Figure 16-2. Routers interconnect networks.

Routers are used both to link local area networks and to connect local area networks to the Internet. In addition, networks in the "core" of the Internet, which normally have a much larger geographic reach, are interconnected and linked to access networks through routers, or even built of direct links between routers ("two-node networks").

Routers are often especially designed for this purpose so-called "dedicated routing devices." However, the Linux kernel also offers the required functionality to let you use a Linux system as a router.

16.1.2 Forwarding and Routing

Routers forward IP packets from one physical network to another, where the second network is normally "closer" to the destination network (not necessarily in the sense of geographic distance, but rather from a network-topology view) than the first network.
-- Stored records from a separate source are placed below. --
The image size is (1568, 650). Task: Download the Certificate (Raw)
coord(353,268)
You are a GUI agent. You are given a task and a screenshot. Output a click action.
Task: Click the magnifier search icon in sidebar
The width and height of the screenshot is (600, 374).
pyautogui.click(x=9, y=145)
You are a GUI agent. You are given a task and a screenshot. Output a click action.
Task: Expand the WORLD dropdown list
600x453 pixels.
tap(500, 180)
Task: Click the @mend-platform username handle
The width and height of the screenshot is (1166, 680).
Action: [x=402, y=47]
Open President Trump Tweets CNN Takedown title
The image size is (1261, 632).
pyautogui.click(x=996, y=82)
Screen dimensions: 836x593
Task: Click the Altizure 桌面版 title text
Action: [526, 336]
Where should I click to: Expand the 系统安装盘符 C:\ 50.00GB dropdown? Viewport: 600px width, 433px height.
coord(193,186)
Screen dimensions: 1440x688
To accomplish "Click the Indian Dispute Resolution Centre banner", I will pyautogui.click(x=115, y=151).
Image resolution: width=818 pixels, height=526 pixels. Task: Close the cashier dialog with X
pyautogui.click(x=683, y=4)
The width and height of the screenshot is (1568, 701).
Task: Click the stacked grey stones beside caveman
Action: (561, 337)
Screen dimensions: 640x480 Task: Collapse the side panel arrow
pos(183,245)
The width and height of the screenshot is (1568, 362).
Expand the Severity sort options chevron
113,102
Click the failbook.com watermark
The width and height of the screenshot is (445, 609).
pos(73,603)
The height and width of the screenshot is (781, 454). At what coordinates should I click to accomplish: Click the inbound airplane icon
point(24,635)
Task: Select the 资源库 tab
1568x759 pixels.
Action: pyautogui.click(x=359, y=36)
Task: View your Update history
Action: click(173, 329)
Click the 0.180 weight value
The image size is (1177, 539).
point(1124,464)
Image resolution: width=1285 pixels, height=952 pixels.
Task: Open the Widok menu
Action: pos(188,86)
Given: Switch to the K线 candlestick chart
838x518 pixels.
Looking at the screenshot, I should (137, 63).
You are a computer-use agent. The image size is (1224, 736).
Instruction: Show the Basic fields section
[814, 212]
To decide in what direction each packet has to be forwarded, the router requires a certain amount of information about the Internet topology, which it stores locally.

This topological knowledge also called forwarding information in the rest of this course can be managed manually for small networks like the example in Figure 16-2, because there is little of it and it changes only if the LAN topology changes. For example, all router B actually needs to know is the end systems in networks 3, 4, and 5. It can send all packets not addressed to end systems in these networks globally towards router A, because the "rest of the Internet" is behind router A.

In the core area of the Internet, the situation is not that simple. Rather than a small LAN, there is a large area of the entire Internet behind a network interface of a router. The knowledge required to be able to forward IP packets with arbitrary addresses in the correct direction is much more extensive. In addition, it has to be adapted continually: when new paths are added, when old ones fail or are overloaded, and when the network topology in remote places changes. For these reasons, a network the size of the global Internet requires automatic methods to continually update the topology information and determine suitable routes.

These methods to determine forwarding information in each router are also commonly called "routing." This means that we can identify two different functions that, together, form the entire IP routing mechanism, and which have to be clearly distinguished:

  • Forwarding of IP packets in routers, which is based on given forwarding information. A router has to look up a database and make a decision for each packet that passes through this router on its way through the Internet.

  • Routing: determining the best routes over which to transport each packet between networks, and deriving forwarding information from information about topologies and states exchanged regularly between routers within the entire network.

Forwarding is implemented in the Linux kernel, because it is a task of the IP layer. In contrast, routing is handled on higher layers: The routing protocols used to distribute information about network topologies and states normally build on top of transport-layer protocols, and the pertinent programs (routing daemons) are user-space processes running in Linux systems.

The interface between the two parts is built by a database, in which a routing daemon stores its forwarding information, and which the IP layer uses as a basis for its decisions when packets have to be forwarded.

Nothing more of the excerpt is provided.